▸ Saved entries:
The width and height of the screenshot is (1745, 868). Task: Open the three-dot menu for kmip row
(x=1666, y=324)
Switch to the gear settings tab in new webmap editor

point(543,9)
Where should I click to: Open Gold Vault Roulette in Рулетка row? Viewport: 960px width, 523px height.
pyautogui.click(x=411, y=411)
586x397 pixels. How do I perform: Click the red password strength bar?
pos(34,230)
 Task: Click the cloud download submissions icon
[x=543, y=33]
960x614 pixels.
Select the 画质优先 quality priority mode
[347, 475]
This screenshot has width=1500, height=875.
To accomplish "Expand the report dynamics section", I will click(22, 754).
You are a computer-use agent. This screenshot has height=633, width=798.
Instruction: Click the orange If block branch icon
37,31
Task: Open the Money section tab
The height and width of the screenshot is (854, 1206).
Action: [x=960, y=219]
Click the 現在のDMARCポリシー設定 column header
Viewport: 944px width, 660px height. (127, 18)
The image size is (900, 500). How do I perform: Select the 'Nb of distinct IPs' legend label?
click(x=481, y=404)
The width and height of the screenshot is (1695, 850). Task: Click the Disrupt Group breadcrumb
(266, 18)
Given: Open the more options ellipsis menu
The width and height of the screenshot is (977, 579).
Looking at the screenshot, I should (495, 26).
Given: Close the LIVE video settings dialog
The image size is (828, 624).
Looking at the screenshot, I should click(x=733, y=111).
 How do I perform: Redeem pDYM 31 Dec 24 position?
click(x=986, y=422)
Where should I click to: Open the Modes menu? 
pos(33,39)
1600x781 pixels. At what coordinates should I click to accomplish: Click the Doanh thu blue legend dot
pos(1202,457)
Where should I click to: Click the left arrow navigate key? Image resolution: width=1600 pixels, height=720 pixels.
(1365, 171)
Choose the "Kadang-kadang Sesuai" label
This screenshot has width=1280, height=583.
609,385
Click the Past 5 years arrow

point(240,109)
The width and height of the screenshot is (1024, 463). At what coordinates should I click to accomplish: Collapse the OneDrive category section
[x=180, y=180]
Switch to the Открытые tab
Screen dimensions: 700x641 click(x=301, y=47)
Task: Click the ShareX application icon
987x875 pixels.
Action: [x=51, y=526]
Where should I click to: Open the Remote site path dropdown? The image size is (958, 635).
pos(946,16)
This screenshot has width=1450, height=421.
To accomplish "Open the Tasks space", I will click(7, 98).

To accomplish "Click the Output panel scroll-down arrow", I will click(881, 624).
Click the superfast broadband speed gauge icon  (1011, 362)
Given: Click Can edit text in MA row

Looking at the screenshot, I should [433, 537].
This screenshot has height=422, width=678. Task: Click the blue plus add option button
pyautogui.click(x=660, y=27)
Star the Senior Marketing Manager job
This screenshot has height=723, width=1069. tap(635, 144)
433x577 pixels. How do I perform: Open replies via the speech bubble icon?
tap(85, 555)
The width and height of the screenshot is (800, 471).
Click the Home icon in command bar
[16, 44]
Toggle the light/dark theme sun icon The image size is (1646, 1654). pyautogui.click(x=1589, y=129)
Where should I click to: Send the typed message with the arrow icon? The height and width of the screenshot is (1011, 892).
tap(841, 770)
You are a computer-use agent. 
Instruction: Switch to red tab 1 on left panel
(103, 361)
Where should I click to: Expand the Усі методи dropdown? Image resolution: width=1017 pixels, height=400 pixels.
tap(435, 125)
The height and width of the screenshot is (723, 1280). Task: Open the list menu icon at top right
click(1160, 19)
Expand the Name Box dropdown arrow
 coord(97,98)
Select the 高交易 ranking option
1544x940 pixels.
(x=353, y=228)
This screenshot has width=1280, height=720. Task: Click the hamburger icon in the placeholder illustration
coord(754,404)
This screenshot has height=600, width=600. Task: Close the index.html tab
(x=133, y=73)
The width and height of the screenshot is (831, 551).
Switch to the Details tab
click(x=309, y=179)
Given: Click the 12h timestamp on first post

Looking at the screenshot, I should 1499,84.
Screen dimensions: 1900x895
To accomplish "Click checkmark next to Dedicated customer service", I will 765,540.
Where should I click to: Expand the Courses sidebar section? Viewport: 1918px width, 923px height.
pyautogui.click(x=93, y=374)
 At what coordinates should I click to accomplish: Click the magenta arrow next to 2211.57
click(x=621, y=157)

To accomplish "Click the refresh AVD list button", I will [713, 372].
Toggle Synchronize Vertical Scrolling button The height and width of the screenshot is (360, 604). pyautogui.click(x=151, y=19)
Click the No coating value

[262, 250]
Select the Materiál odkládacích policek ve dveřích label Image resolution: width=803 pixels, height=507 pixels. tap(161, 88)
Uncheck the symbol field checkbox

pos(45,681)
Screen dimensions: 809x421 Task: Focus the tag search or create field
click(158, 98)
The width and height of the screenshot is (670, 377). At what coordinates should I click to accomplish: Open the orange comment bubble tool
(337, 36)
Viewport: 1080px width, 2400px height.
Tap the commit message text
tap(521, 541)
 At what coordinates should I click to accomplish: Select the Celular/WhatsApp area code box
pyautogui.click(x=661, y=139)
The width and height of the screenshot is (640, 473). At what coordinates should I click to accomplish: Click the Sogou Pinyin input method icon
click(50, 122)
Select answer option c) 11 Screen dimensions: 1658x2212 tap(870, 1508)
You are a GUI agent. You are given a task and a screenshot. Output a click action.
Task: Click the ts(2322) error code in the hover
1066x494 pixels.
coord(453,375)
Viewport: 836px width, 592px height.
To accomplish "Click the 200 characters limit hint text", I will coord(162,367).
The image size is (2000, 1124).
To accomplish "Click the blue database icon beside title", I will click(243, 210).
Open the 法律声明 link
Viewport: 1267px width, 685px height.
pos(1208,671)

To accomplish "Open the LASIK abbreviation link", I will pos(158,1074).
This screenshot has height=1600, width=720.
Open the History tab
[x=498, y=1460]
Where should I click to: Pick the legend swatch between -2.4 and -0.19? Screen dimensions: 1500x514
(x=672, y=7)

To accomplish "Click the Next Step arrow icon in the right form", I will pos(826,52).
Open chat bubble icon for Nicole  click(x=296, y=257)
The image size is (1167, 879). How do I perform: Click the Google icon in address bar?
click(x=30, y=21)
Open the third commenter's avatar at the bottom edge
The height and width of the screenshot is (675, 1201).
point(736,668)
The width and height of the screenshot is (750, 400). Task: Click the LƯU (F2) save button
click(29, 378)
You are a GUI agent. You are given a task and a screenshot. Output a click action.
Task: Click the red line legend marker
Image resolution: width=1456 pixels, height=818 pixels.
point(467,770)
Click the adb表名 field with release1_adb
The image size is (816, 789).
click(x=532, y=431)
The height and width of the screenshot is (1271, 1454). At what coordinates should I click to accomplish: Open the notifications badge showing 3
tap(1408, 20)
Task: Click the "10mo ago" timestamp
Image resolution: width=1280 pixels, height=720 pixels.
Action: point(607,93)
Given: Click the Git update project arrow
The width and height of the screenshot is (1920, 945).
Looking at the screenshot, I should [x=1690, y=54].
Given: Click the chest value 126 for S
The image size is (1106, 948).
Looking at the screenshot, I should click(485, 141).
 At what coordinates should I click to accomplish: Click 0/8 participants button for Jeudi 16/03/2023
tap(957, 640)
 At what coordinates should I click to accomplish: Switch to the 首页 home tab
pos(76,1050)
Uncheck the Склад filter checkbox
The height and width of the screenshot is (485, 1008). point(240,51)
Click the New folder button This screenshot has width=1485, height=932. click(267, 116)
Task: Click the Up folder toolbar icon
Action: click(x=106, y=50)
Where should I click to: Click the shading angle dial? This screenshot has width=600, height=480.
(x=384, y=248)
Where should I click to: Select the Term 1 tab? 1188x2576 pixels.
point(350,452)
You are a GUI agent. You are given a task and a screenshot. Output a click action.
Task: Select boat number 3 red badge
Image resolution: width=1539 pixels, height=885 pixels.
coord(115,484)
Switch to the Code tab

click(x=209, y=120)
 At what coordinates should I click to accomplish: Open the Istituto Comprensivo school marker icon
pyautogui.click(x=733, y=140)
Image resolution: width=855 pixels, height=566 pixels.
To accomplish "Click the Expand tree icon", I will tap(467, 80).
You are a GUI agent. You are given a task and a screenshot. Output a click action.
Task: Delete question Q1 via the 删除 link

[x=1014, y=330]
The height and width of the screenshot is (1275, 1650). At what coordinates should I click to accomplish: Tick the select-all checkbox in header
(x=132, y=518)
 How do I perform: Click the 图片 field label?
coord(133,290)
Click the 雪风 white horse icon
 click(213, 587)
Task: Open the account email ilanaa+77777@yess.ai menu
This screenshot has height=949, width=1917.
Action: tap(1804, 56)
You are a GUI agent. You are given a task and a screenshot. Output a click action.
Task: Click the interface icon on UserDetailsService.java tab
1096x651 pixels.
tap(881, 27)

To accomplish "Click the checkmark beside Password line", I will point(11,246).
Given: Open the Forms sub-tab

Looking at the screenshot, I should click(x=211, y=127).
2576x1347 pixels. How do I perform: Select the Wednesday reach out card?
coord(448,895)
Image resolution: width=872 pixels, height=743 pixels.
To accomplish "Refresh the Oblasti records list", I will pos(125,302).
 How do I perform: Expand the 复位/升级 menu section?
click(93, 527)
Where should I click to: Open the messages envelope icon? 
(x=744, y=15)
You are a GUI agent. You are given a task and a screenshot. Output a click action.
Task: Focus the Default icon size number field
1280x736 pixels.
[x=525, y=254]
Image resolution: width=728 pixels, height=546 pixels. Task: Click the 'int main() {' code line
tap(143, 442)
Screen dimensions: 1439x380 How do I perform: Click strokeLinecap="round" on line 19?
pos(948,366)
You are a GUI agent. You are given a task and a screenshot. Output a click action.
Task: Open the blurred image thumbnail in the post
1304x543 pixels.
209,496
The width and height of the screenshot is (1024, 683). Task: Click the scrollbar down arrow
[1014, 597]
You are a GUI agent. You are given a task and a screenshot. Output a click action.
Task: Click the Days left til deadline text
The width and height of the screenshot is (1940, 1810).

▸ What you are asked to do:
What you copy out must be exactly the lines from the line containing "Task: Open the blurred" through the end of the records.

▸ Reply to the task:
Task: Open the blurred image thumbnail in the post
1304x543 pixels.
209,496
The width and height of the screenshot is (1024, 683). Task: Click the scrollbar down arrow
[1014, 597]
You are a GUI agent. You are given a task and a screenshot. Output a click action.
Task: Click the Days left til deadline text
The width and height of the screenshot is (1940, 1810).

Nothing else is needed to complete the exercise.